Starting from the line with "This screenshot has width=772, height=594.", please copy exactly every line to the end of the listing, but not the pictures.

[Data to use]:

%%

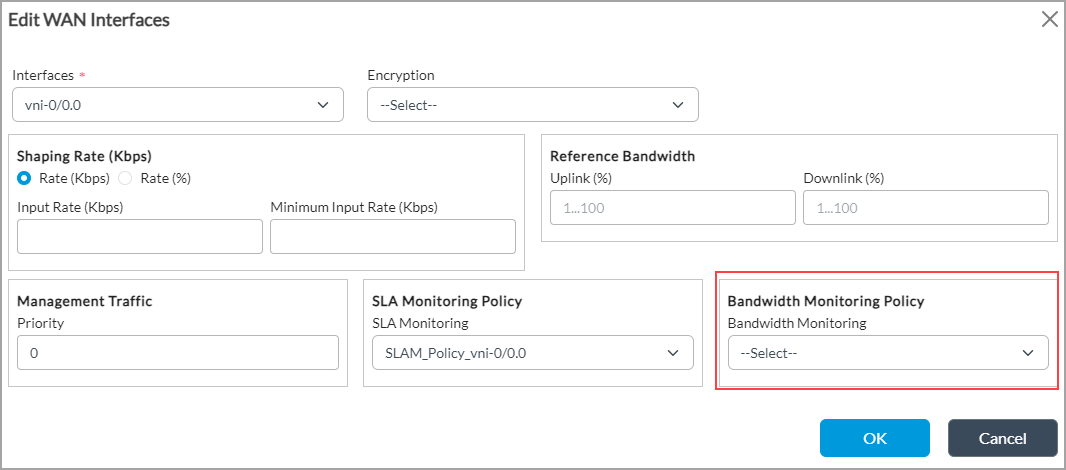This screenshot has height=470, width=1066.
Task: Click the Management Traffic Priority field
Action: pos(178,353)
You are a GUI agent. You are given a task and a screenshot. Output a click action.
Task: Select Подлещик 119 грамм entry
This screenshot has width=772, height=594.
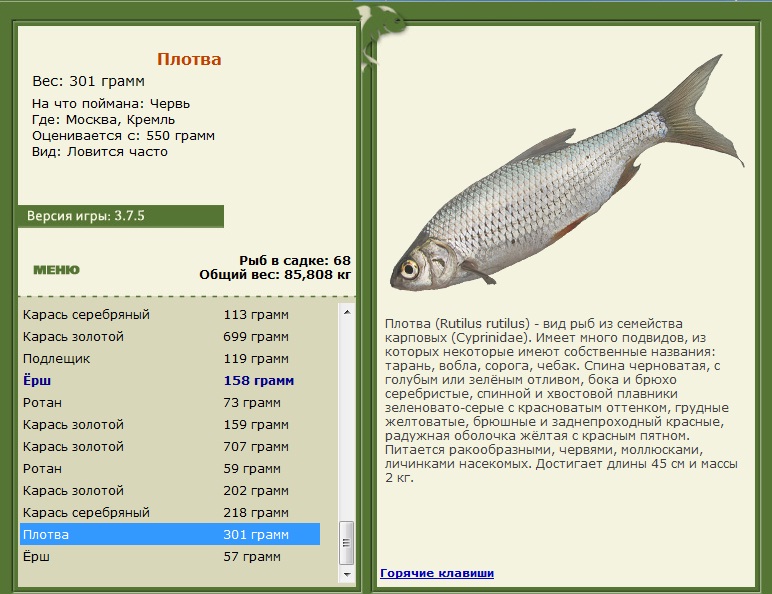(170, 359)
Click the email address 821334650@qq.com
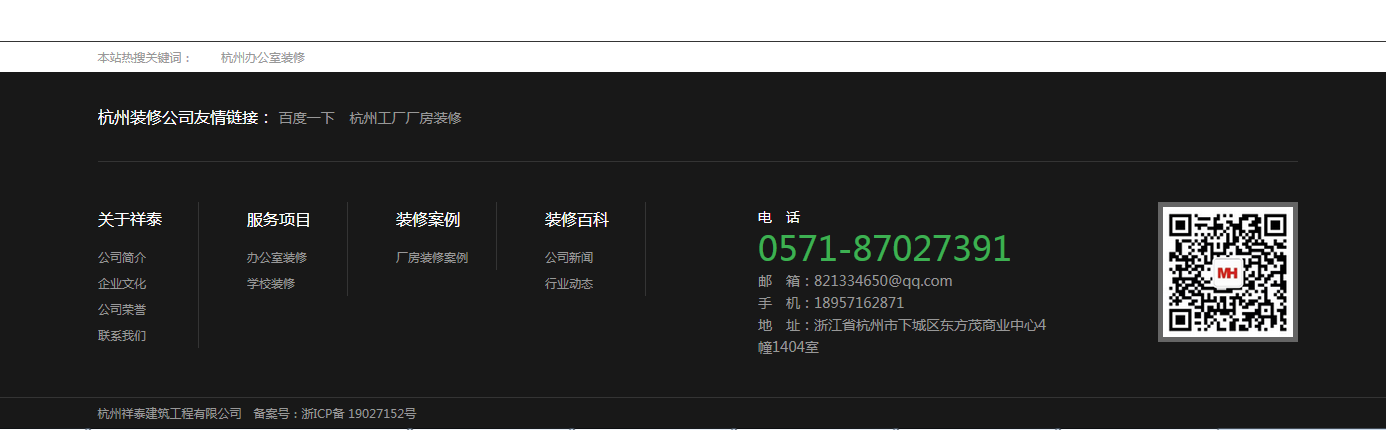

%%

[Result of the exercise]:
This screenshot has width=772, height=594.
(170, 359)
Click the email address 821334650@qq.com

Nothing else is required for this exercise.